Habertürk
    Takipde Kalın!
      Günlük gelişmeleri takip edebilmek için habertürk uygulamasını indirin
        Anasayfa Video Ekonomi 2021 Asgari ücreti bugün belli oluyor! Peki asgari ücret ne kadar olur? İşte asgari ücrette konuşulan rakamlar

        Asgari Ücret Tespit Komisyonu, 2021'de geçerli olacak asgari ücreti belirleme çalışmaları kapsamında dördüncü ve son toplantısını bugün yapacak.
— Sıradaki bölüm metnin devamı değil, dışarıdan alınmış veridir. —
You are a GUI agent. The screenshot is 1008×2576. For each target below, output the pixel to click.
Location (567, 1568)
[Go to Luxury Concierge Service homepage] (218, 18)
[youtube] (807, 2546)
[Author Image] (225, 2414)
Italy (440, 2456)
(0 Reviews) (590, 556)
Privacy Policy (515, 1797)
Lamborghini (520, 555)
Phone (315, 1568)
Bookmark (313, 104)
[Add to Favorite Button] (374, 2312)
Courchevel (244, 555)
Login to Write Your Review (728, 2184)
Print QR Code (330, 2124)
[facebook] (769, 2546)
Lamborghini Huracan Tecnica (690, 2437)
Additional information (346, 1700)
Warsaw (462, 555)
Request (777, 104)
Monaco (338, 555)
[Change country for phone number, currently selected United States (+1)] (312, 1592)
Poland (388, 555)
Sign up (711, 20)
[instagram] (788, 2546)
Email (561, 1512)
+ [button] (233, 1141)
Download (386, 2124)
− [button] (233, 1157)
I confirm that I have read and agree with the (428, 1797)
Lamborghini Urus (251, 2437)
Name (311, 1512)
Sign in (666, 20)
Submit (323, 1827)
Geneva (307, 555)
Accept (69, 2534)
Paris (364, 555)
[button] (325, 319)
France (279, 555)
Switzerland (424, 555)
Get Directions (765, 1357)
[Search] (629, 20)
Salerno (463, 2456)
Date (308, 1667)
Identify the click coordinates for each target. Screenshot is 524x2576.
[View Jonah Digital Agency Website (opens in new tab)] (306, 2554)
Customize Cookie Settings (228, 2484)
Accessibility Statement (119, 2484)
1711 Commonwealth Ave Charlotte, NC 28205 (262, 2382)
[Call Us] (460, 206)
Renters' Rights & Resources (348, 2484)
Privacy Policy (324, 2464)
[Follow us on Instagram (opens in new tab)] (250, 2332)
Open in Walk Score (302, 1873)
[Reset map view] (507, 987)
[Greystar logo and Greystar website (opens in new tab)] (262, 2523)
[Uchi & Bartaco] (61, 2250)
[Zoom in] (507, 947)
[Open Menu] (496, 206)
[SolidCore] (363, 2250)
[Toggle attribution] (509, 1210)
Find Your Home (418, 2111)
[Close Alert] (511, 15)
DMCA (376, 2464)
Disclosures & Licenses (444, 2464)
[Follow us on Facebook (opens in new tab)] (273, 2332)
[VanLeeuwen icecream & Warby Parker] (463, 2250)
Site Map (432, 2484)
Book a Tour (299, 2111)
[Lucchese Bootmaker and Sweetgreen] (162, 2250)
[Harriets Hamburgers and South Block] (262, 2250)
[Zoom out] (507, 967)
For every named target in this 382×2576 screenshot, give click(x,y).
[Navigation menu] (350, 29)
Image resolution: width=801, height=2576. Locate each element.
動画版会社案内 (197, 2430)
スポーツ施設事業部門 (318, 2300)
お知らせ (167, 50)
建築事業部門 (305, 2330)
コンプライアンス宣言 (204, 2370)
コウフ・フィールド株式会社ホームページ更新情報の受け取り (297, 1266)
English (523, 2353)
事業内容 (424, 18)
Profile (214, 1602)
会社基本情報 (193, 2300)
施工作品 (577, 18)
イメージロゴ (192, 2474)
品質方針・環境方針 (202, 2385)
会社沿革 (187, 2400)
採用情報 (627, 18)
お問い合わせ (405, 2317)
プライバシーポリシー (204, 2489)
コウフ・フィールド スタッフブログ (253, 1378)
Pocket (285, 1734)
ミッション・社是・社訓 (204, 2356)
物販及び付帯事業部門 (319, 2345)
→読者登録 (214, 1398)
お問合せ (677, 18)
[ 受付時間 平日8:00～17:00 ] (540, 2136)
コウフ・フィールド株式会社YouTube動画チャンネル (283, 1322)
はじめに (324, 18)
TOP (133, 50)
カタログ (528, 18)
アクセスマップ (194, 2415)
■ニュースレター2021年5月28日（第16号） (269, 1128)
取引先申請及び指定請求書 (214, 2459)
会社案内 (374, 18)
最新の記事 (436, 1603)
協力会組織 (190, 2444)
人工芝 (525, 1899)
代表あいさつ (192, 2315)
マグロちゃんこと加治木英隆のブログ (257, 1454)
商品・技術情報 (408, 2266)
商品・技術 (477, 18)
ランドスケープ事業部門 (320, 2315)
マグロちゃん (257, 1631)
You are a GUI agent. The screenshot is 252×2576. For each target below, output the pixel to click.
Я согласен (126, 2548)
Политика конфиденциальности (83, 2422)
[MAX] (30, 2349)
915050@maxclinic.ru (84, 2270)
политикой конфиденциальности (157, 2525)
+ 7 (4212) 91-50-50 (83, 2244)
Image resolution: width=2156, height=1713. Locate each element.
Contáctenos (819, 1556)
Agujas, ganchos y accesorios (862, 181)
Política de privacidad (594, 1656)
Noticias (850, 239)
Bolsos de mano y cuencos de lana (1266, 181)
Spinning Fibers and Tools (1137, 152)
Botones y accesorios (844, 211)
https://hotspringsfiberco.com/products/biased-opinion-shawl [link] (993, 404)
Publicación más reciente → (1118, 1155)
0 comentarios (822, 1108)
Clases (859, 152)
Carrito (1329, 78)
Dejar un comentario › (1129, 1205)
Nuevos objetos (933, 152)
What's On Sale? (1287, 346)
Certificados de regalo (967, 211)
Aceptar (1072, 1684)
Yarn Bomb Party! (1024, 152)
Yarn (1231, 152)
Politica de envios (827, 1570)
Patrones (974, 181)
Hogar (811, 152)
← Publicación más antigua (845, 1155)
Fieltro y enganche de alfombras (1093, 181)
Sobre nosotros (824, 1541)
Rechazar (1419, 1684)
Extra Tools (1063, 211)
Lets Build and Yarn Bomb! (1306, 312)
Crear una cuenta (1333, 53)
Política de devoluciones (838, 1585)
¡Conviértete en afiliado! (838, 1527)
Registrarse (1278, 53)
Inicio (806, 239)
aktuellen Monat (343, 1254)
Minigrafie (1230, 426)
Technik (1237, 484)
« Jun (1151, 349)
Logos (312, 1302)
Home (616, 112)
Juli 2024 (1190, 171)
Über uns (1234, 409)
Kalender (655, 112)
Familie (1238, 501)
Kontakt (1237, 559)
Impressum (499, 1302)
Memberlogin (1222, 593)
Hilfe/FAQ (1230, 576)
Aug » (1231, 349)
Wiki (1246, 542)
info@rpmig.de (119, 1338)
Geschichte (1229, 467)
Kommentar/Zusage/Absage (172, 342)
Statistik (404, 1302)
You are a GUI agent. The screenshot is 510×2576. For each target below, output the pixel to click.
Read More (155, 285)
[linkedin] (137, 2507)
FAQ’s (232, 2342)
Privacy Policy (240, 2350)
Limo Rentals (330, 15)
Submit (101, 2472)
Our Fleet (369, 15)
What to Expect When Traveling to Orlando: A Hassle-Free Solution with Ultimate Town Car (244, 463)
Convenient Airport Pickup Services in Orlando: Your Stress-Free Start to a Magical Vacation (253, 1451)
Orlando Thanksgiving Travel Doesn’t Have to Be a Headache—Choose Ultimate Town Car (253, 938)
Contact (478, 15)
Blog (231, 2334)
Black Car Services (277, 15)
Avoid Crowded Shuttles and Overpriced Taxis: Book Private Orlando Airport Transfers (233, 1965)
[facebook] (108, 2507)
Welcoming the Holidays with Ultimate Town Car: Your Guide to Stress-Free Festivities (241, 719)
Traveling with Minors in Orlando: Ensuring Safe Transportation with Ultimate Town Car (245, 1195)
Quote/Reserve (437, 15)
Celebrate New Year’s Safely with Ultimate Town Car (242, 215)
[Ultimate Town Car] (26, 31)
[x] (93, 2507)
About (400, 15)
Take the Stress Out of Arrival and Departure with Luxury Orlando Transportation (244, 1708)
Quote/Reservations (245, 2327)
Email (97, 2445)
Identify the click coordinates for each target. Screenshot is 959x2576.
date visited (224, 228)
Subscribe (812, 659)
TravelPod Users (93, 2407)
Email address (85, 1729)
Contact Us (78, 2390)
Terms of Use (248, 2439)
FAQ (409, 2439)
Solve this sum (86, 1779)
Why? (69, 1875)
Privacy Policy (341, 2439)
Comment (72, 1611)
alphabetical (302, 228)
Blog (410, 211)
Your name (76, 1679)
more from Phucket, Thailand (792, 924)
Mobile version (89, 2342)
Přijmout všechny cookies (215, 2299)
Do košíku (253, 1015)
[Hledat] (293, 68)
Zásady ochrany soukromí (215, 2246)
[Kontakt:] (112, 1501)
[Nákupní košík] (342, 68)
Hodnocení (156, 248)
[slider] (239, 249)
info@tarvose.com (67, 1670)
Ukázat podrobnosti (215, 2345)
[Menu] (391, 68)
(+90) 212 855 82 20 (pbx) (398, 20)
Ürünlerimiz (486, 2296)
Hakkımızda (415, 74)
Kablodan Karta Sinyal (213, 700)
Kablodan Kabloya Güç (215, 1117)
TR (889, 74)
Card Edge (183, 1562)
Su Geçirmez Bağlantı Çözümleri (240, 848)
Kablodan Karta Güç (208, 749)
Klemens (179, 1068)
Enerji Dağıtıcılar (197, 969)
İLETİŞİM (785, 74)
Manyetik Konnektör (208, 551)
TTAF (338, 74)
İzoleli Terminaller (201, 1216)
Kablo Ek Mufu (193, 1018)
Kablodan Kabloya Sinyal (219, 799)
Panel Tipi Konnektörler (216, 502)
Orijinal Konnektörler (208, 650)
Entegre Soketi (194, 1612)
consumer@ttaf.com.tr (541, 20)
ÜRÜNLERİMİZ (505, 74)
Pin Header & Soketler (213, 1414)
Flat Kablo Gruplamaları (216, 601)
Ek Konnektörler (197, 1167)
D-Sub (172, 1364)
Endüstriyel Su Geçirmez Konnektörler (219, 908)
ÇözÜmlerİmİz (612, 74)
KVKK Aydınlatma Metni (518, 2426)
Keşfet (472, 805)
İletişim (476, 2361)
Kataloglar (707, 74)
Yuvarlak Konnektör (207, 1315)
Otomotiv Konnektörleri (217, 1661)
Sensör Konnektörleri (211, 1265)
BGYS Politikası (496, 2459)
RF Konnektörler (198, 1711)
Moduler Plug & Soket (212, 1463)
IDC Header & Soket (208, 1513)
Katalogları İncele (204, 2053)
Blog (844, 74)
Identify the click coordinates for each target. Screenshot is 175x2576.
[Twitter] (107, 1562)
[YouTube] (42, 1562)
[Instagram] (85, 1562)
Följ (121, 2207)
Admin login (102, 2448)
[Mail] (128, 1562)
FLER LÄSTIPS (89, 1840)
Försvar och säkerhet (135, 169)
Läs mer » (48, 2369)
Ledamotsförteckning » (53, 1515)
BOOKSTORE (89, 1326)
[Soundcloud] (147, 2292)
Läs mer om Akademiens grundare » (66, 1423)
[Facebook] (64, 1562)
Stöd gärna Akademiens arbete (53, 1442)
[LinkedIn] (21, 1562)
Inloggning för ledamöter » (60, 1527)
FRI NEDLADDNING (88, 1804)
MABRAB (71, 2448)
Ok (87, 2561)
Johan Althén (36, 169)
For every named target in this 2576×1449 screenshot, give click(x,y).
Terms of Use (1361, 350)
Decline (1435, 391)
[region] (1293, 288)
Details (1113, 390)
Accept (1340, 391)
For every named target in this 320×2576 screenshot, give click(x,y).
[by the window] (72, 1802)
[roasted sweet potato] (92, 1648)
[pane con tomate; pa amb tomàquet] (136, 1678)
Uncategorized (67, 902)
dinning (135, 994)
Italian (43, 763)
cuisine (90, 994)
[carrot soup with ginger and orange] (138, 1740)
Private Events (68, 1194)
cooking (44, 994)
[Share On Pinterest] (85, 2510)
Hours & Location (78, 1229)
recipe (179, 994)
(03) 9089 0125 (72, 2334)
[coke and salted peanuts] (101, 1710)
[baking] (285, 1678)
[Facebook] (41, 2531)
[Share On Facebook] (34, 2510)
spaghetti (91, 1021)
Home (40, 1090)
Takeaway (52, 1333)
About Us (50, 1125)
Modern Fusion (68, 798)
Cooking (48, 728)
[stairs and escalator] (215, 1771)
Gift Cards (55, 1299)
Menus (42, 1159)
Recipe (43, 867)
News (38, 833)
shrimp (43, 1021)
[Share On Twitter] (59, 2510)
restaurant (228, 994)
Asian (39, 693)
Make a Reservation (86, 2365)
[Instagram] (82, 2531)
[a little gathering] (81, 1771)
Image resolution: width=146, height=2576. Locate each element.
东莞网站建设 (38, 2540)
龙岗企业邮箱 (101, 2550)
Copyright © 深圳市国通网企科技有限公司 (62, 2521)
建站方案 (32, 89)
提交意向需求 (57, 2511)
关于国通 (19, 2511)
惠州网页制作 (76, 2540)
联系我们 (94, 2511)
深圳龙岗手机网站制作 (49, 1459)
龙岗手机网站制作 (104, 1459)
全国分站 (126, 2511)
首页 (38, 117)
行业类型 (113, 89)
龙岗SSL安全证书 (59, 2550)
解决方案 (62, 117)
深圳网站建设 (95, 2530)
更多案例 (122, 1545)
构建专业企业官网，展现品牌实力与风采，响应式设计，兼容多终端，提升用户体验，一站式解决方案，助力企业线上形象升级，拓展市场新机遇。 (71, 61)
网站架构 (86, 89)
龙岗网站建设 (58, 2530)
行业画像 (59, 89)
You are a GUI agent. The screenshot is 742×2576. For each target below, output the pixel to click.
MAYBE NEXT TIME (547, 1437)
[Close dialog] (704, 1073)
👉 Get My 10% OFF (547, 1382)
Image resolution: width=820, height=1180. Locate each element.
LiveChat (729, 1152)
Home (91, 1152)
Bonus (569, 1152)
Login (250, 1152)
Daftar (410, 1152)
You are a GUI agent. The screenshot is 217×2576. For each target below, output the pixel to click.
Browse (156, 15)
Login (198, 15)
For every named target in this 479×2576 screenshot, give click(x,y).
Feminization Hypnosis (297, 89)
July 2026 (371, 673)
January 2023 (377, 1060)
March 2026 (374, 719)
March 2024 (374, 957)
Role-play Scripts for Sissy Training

Milyonlarca çalışanı ilgilendiren rakam, Aile, Çalışma ve Sosyal Hizmetler Bakanı Zehra Zümrüt Selçuk tarafından açıklanacak

        ASGARİ ÜCRET NE KADAR OLACAK?

        İşçi, işveren ve hükümet temsilcilerinden oluşan Asgari Ücret Tespit Komisyonu, 2021'de geçerli olacak asgari ücreti belirleme çalışmaları kapsamında dördüncü ve son toplantısını bugün yapacak.

        Aile, Çalışma ve Sosyal Hizmetler Bakanlığının ev sahipliğindeki toplantıda, milyonlarca çalışanın merakla beklediği yeni asgari ücret rakamı belirlenecek.

         

        İşçi kesimini Türk-İş'in, işveren kesimini Türkiye İşveren Sendikaları Konfederasyonu'nun (TİSK) temsil ettiği toplantıda, 2021'de geçerli olacak asgari ücret rakamı Bakan Zehra Zümrüt Selçuk tarafından açıklanacak.

        TOPLANTILAR ÇEVRİM İÇİ YAPILMIŞTI

         

         

        Asgari Ücret Tespit Komisyonu, asgari ücreti belirleme çalışmaları kapsamında bu yıl ilk toplantısını 4 Aralık'ta Aile, Çalışma ve Sosyal Hizmetler Bakanlığı'nda düzenlemişti.

        İkinci toplantısını 15 Aralık'ta TİSK'in, üçüncü toplantısını ise 22 Aralık'ta Türk-İş'in ev sahipliğinde yapan komisyon, yeni tip koronavirüs (Kovid-19) salgınına karşı alınan tedbirler doğrultusunda üç toplantıyı da çevrim içi gerçekleştirmişti.

        ASGARİ ÜCRET NET 2 BİN 324 LİRA

        Asgari ücret, halen bekar bir işçi için aylık brüt 2 bin 943 lira, vergiler ve kesintiler düşüldüğünde net 2 bin 324 lira 71 kuruş olarak uygulanıyor. Apartman görevlileri için ise normal işçilerden farklı olarak gelir ve damga vergileri kesilmediği için net 2 bin 501 lira 55 kuruş olarak hesaplanıyor.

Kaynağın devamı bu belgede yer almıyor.